The Silkie chicken is prized for it’s unique temperament and black skin/bones. A breed native to China, the Silkie is prized for its fluffy feathers and unique soft, fluffy hair-like plumage. Despite it’s fluffiness, the Silkie has a surprisingly good egg production while also being an excellent mother. Silkie chickens have long broken my heart as they have a very ‘pet’ like temperament yet are not great at avoiding predators with their temperament and crest obscuring their vision to blame.
The Rhode Island Red is a popular dual purpose breed with a very strong ability to avoid/survive predators on small farms, thus making it an excellent choice for a backyard chicken. They are notorious for their large size and good egg production making them a great choice for small farms. The Rhode Island Red’s temperament is typically very skittish at first; but you can gain their trust over time.
The two breeds are almost polar opposites; a skittish, dual purpose chicken and a friendly ornamental chicken. F1 crosses of this breed showed a lot of potential for the market and homestead.
The F1 Cross
I chose a very high egg producing female Rhode Island Red (2018 – 305 eggs, 2019 – 298 eggs) with a nice form and high survivability (she was the only chicken that escaped no matter what, I swear she would escape from Alcatraz) . The rooster was a White Silkie raised in New York until I bought him at Root’s Country Market Auction in Lancaster PA. He had a calm temperament, small-medium comb, and was a standard Silkie by all accounts.

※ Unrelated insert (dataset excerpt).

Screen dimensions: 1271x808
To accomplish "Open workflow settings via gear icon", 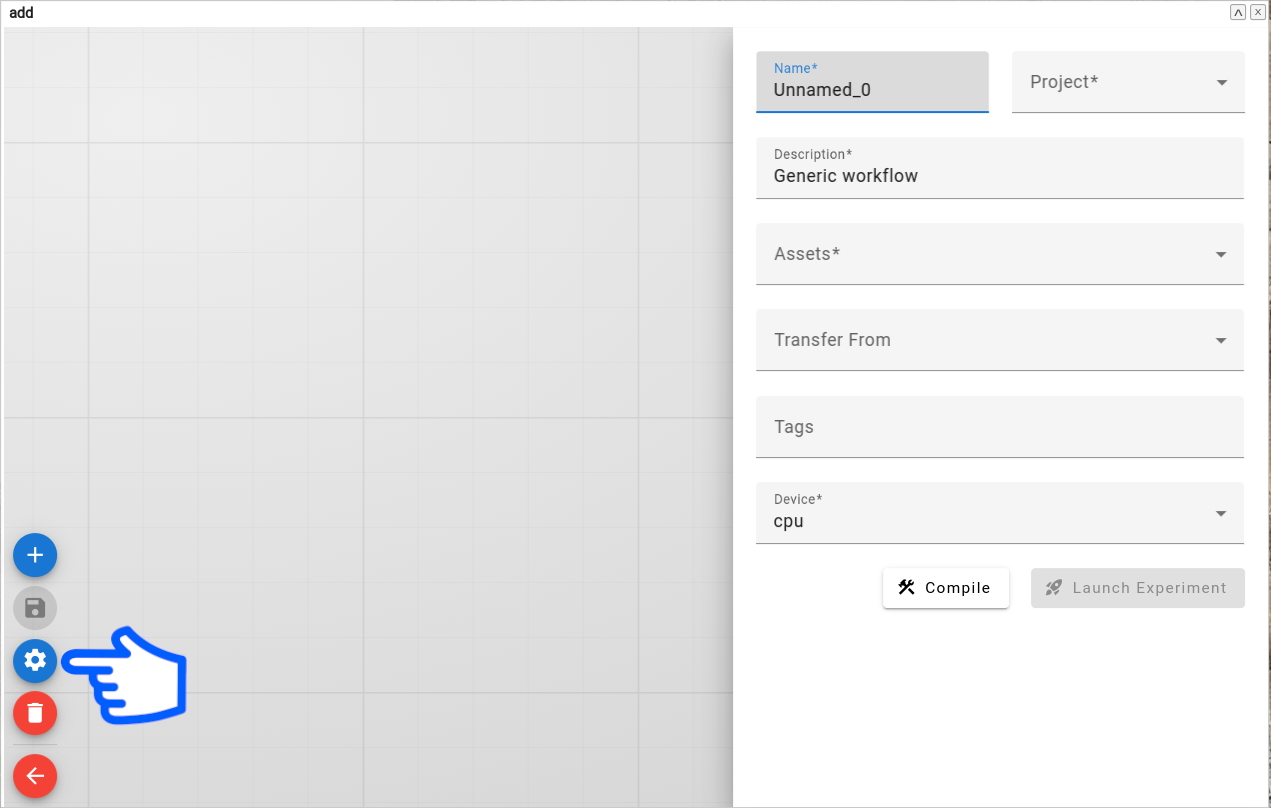I will 35,661.
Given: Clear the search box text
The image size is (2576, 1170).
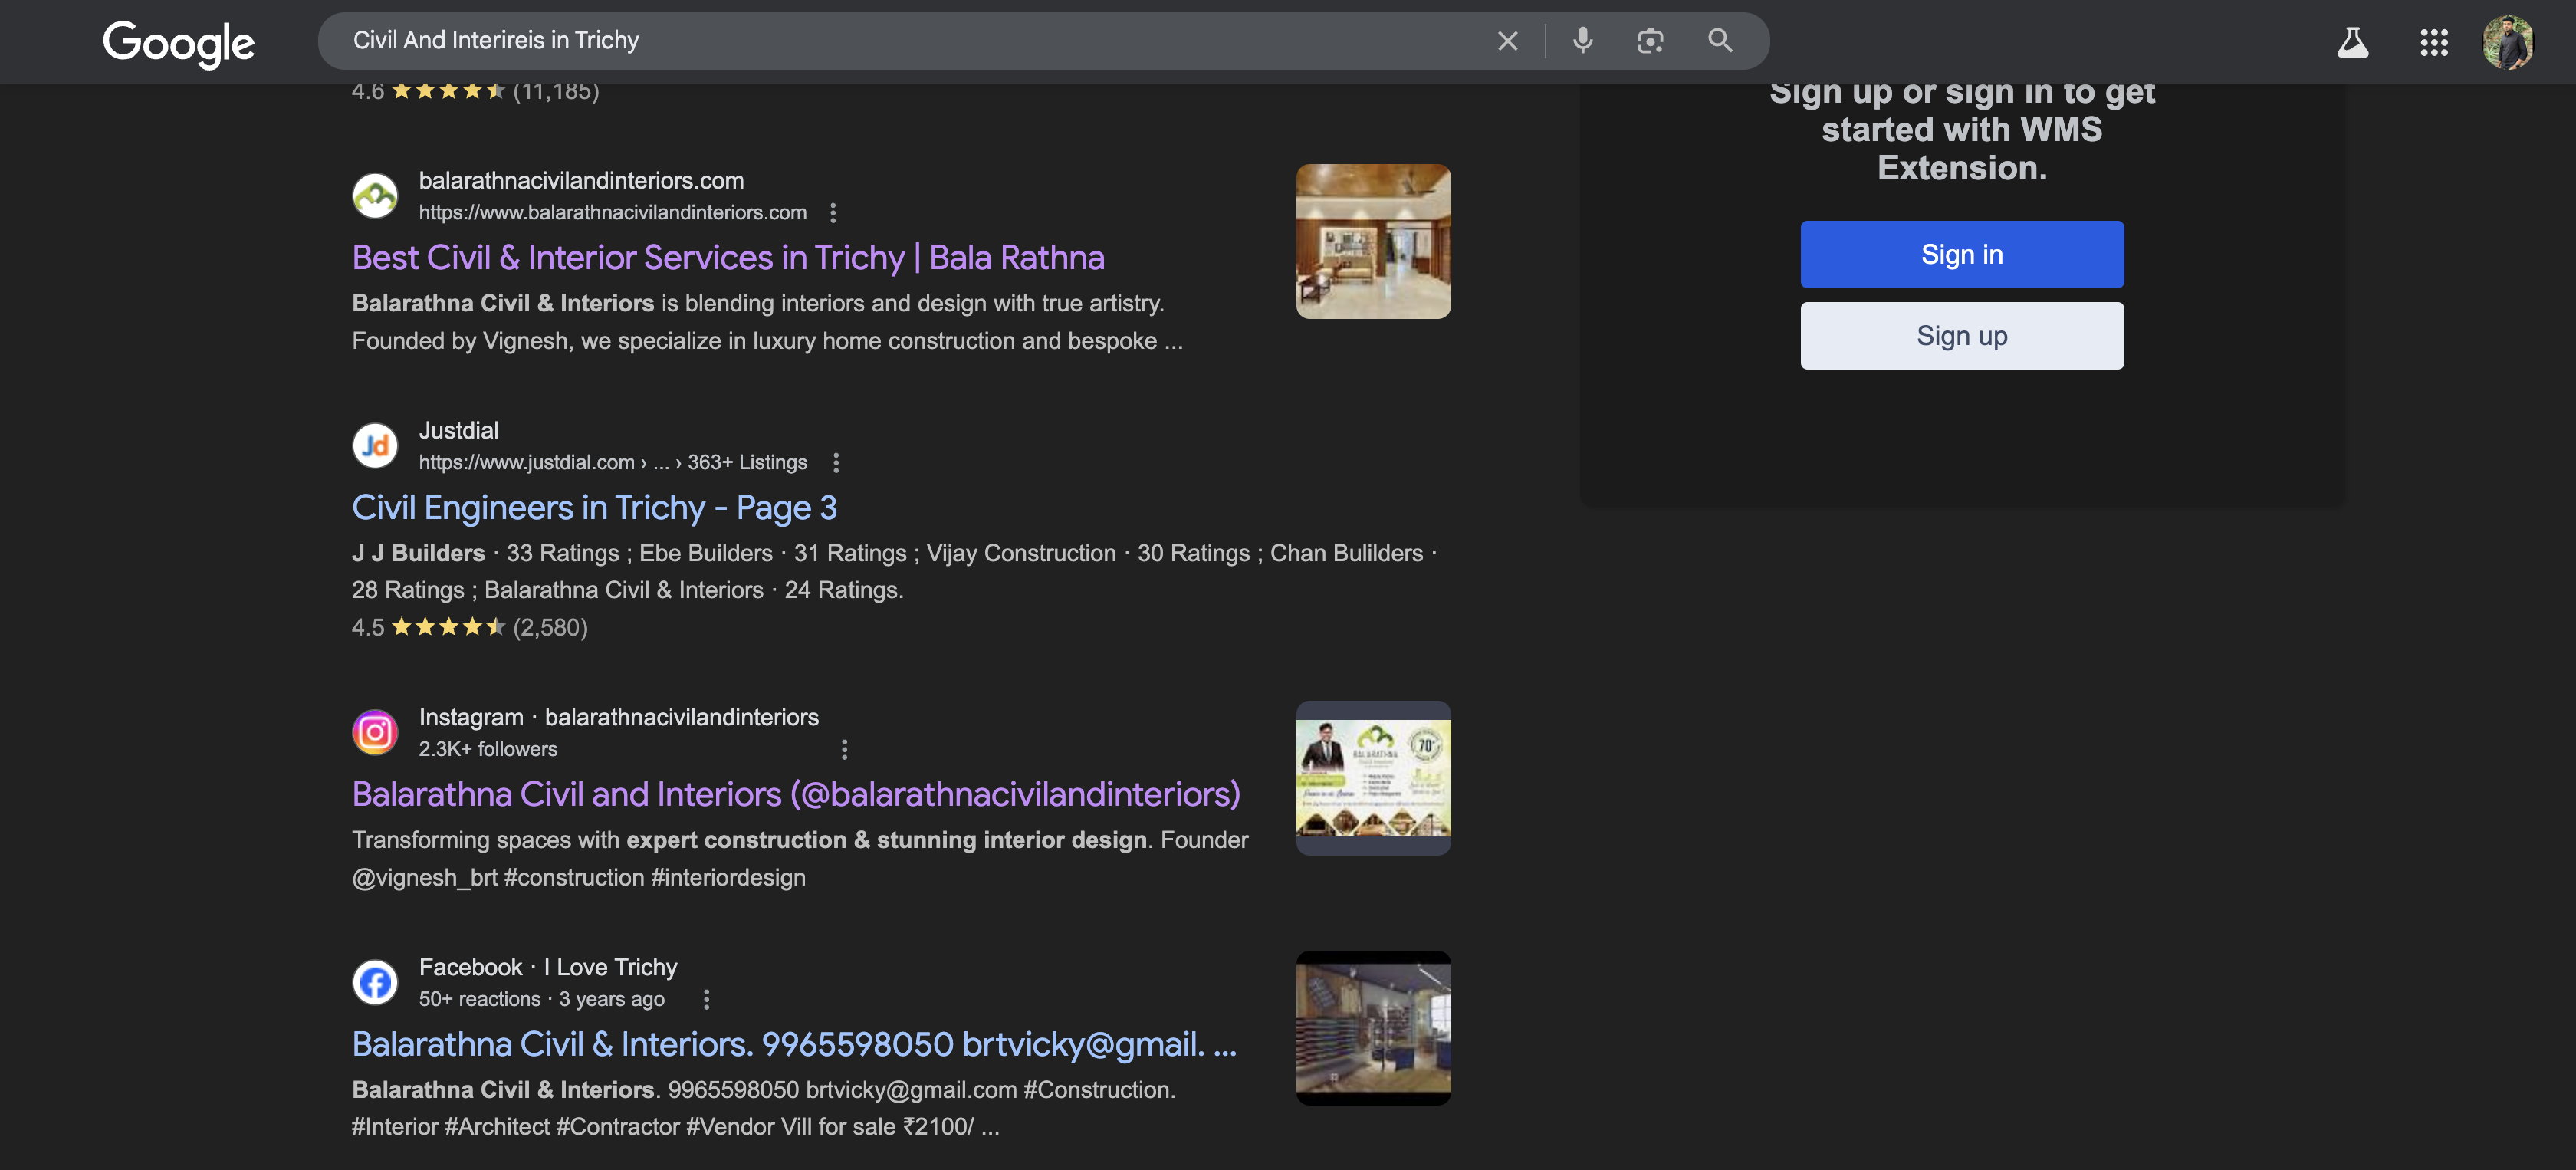Looking at the screenshot, I should point(1507,41).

3 F1 offspring hatched. One a cockerel, with typical RIR (Rhode Island Red) plumage, skin, and size and silkie temperament, slight crest, and comb.
Both females had RIR feathers and size along with silkie skin, crest, and temperament. Eggs were medium/large brown on a regular basis like the Rhode Island Red. Unfortunately, no long term egg data was able to be collected as predation problems resulted in the loss of both pullets. The Silkie temperament and crest of the birds may need to be selectively bred out if I want to continue to raise these birds on open pasture instead of a closed solution such as a range coop; the crest appears to hinder the bird’s ability to see aerial predators.
F2 and backcrosses have been made; however, right now this chicken is not ready for production. I believe the Rhode Island Red and the Silkie crossed can create a great chicken for the homesteader as a dark skinned, high producing bird could cater to specialty markets. I am going to continue to look into and refine these genetics focusing on the health of well being of the bird on pasture as well as suitability for the homestead.